The former Secretary of State may have been helped on Super Tuesday by Trump’s strength. One Massachusetts senior statesman told TIME that he thought his state swung to Clinton, where she won by one point after losing neighboring New Hampshire by more than 20 points in January, because voters wanted the best counter possible to Trump’s candidacy.

“Trump fires up our folks and he really does unify our party,” said a senior Clinton campaign official. “The unification in the Democrats party, versus the other side, has already started.”

Some are downright eager for a Trump nomination. “If Trump moves into the general election with his misogynist anti-immigration hate-based racist message, I don’t think that’s going to work with an electorate that’s pretty diverse,” says Buffy Wicks, former head of Clinton’s Super PAC Priorities USA. “If you look at the 1980 election, the non-white vote was 12 percent, it’s now 28 percent and it’s only growing. Those demographic shifts don’t bode well for Trump and the kind of message that he’s currently promoting.”

Others are watching with undisguised schadenfreude. “The Republican establishment acts like it is surprised by Trump,” Senate Minority Leader Harry Reid said on the floor of the Senate Wednesday. “Republicans created him by spending seven years appealing to some of the darkest forces in America.
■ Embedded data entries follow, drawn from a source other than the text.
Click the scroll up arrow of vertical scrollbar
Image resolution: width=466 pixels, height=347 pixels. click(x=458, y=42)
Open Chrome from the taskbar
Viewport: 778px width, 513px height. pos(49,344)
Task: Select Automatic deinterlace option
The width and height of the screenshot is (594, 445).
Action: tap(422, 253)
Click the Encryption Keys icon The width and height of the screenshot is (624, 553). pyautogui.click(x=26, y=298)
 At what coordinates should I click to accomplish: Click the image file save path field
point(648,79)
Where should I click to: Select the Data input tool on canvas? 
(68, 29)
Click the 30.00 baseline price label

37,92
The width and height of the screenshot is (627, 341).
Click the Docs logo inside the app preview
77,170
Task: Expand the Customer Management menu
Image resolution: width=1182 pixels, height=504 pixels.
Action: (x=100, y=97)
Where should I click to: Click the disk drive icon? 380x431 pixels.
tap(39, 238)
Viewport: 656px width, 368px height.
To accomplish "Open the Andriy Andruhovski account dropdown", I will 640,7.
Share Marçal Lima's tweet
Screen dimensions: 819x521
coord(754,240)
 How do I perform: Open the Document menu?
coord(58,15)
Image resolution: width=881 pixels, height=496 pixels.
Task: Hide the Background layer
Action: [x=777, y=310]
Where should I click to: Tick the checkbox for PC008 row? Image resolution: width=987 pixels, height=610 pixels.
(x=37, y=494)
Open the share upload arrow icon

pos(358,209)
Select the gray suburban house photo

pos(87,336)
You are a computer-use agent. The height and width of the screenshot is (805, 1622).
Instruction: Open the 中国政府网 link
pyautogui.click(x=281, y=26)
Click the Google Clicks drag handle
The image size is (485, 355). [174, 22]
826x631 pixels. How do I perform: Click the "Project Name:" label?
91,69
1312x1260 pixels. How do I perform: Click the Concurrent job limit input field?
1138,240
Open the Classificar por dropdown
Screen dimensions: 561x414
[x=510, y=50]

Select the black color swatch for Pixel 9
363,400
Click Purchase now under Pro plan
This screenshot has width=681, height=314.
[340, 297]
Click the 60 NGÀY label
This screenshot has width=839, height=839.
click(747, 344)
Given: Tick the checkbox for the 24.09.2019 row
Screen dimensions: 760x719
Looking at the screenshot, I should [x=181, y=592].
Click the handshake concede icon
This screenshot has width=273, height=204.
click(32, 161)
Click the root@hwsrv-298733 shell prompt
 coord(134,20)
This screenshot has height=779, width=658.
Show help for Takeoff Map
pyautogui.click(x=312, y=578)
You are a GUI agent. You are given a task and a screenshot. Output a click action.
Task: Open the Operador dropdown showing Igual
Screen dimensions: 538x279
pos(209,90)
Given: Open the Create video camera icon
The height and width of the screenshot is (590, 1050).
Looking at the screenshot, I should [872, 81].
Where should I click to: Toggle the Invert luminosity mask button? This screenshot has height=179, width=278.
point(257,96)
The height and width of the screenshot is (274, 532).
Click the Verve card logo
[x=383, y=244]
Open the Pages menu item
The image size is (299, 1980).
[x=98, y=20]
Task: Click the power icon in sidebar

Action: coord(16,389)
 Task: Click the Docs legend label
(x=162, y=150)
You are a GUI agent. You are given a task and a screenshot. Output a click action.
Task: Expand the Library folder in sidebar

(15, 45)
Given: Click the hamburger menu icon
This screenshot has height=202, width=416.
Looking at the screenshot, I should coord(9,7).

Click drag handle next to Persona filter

Now, it is up to Republicans to try and undo what they have done by denouncing Donald Trump. It’s time for Republicans to stop the Frankenstein they created.”

Conventional wisdom dictates that Trump has little chance of winning in the general election. Winning Republican primaries on the backs of largely white male support is entirely possible, as Trump has proven. But winning a general election takes expanding that appeal to groups Trump has alienated: Latinos, African-Americans, women and even veterans.

“Donald Trump has selfishly championed his own interests at the expense of everyone around him—workers, women, and people of color, just to name a few. He has repeatedly made sexist and offensive comments about women, and has a history of flying off the handle, which isn’t the temperament we need in a commander in chief,” says Guy Cecil, who heads Priorities USA, with a war chest of nearly $100 million. “We already know that Republicans are preparing a billion-dollar campaign to deceive and distort Hillary Clinton’s record so we will be ready to draw the contrast between her and Trump or whoever emerges.”

But Trump has done nothing but upend conventional wisdom in this election—something that gives many Democrats pause. He has consistently expanded the electorate. Republican primary turnout was up 110 percent in Virginia from 2008, 63 percent in Tennessee, 57 percent in Vermont and more than 25 percent in Massachusetts, Georgia, Oklahoma and Alabama, according to Edison research. By comparison, Democratic turnout was down 40 percent in Tennessee, 32 percent in Georgia and by double digits in Alabama, Oklahoma, Virginia and Vermont.

And Trump’s unpredictability has enabled him to captivate news cycles in ways never seen in politics. Relatively speaking, he’s hardly had to spend any money on campaign ads because he gets so much free news coverage. “What I’ve been concerned about his ability to dominate the news cycle and shape it,” says David Brock, who runs several outside PACs supporting Clinton. “He is totally on offense 24/7. His ability to do that is of some concern.”

The Clinton campaign says they are taking Trump very seriously from the get go—they won’t underestimate him the way the Republican field did. They’re looking to see if he expands or changes the electorate from traditional blue states and red states, according to campaign officials. And they have decided to draw the sharpest contrast possible: Clinton will remain unrelentingly positive—think Ronald Reagan’s “Morning in America”—while leaving the attacks on Trump to surrogates, including her husband, according to Clinton campaign sources. Clinton, to borrow a phrase from George W. Bush, will be “a uniter, not a divider.”

But love him or hate him, the general election is looking less to be about Clinton or the status quo but votes for or against Trump.